Fineman: I say this even though I was one of those who always said that Obama would get a bill passed…

Fineman again: Some polling experts suggest Rasmussen’s “house effect” tilts slightly conservative…

Fineman finally: The first week of salesmanship by the Democrats and the president hasn’t done any good…

The bill has passed, which in political terms for Obama is better than if it had failed, however, that’s quite different from what helps Democrats in Congress during a year of the mob.

Obamacare gives 32 million access to health care, though that doesn’t mean people can afford it; with the Medicaid expansion particularly important and the only cover provided to vote for it (as far as I’m concerned).
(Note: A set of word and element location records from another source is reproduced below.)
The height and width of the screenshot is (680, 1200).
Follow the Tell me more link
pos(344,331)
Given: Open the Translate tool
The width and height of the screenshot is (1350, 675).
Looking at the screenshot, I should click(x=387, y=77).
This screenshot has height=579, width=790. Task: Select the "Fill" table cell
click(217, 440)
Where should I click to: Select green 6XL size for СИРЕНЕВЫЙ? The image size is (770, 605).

I always believed the pre-existing condition language would be seductive, but too expensive in the long run for most people, because the rates will be raised until… The compromises on women’s rights, well…

Fineman also writes the Administration’s current plan: They’re content, for now, to focus on solidifying their Democratic base.
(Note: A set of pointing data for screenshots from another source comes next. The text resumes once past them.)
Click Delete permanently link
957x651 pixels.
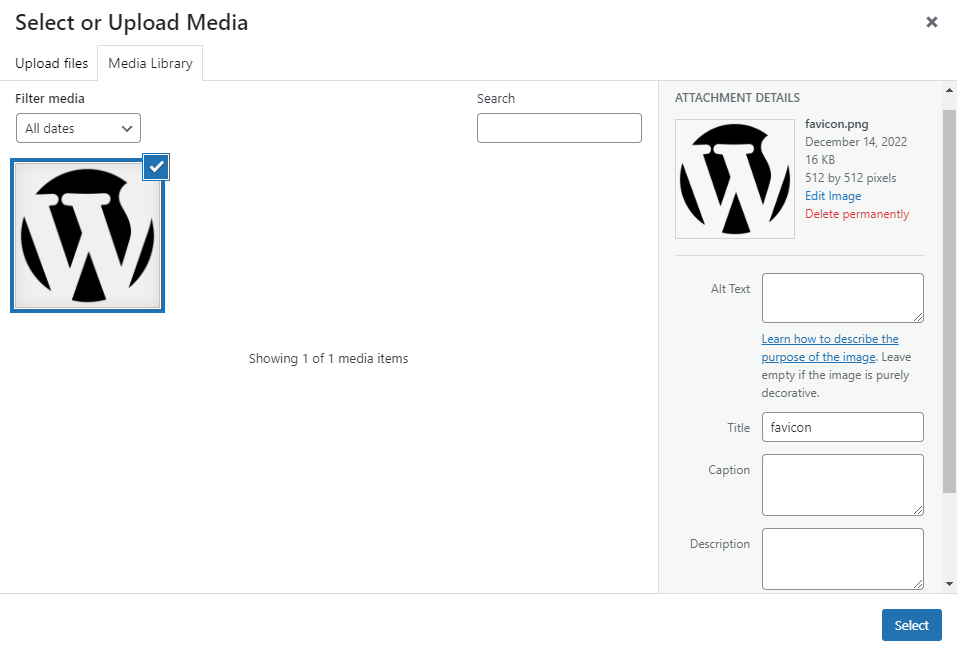click(x=857, y=214)
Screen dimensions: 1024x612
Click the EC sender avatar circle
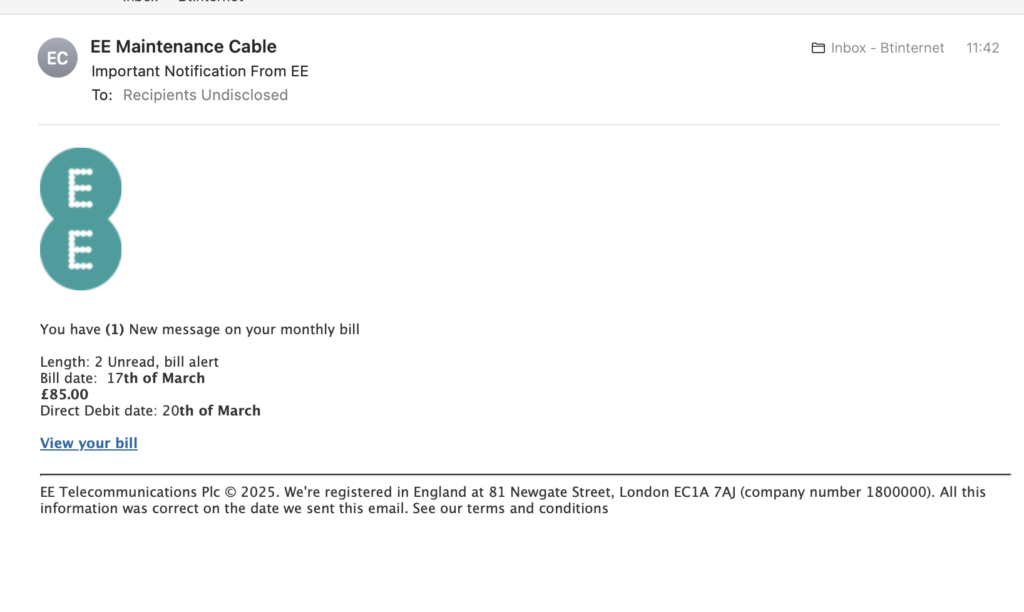(x=57, y=57)
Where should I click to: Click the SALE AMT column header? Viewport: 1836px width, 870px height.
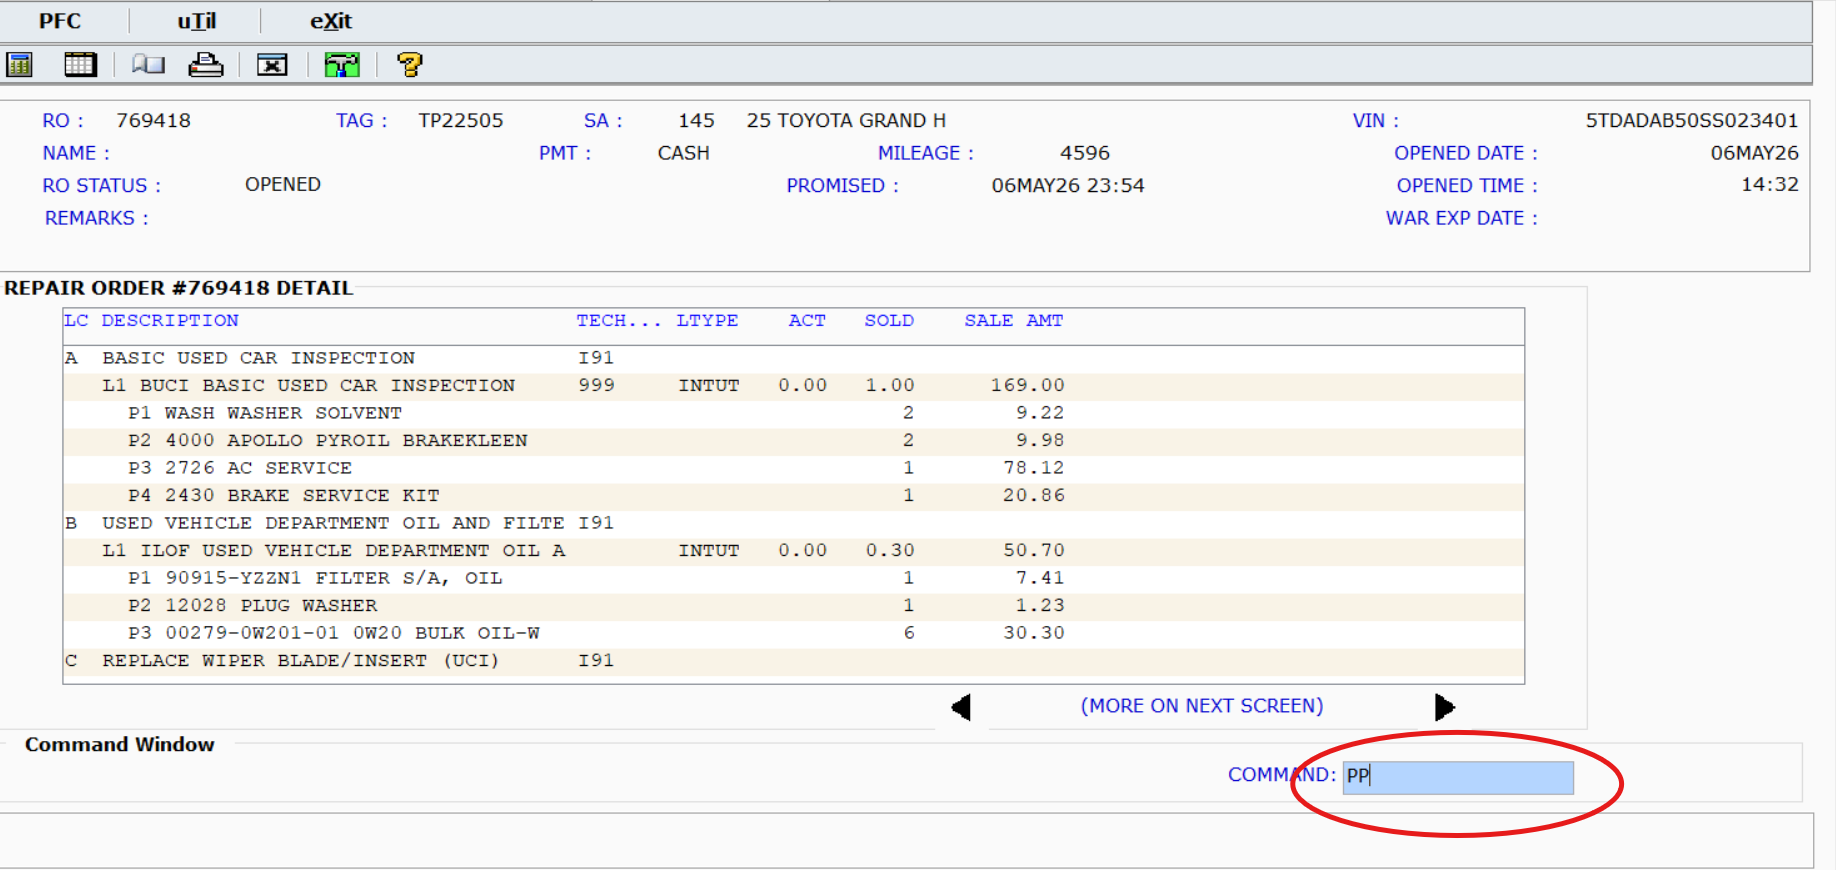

Someone sometime somewhere is gong to have to disassemble this talking point, which isn’t nearly as clear as traditional media and new media insiders pretend.

Many remain hungover from the rotgut health care high, of which Fineman’s Democrat is one.

There was a simple calculus Democrats flunked. The Keep It Simple, Stupid rule of politics. They had a choice and chance to do it that way, but opted for the convoluted, which in political terms translates to bad news, because when government programs get too hard to explain, people other than your base bolt.

With 61% believing that the deficit will get worse, according to Gallup, opposed to 23% get better, and 14% stay the same, the latest numbers on the deficit reveal why independents just aren’t going to buy what has been done, which they will attach to Democrats this November.

Of course, this won’t affect Pres. Obama.

But if Democrats can’t change the health care narrative before November there’s a very good reason to bet that he won’t have Speaker Nancy Pelosi to fight his congressional battles for him anymore.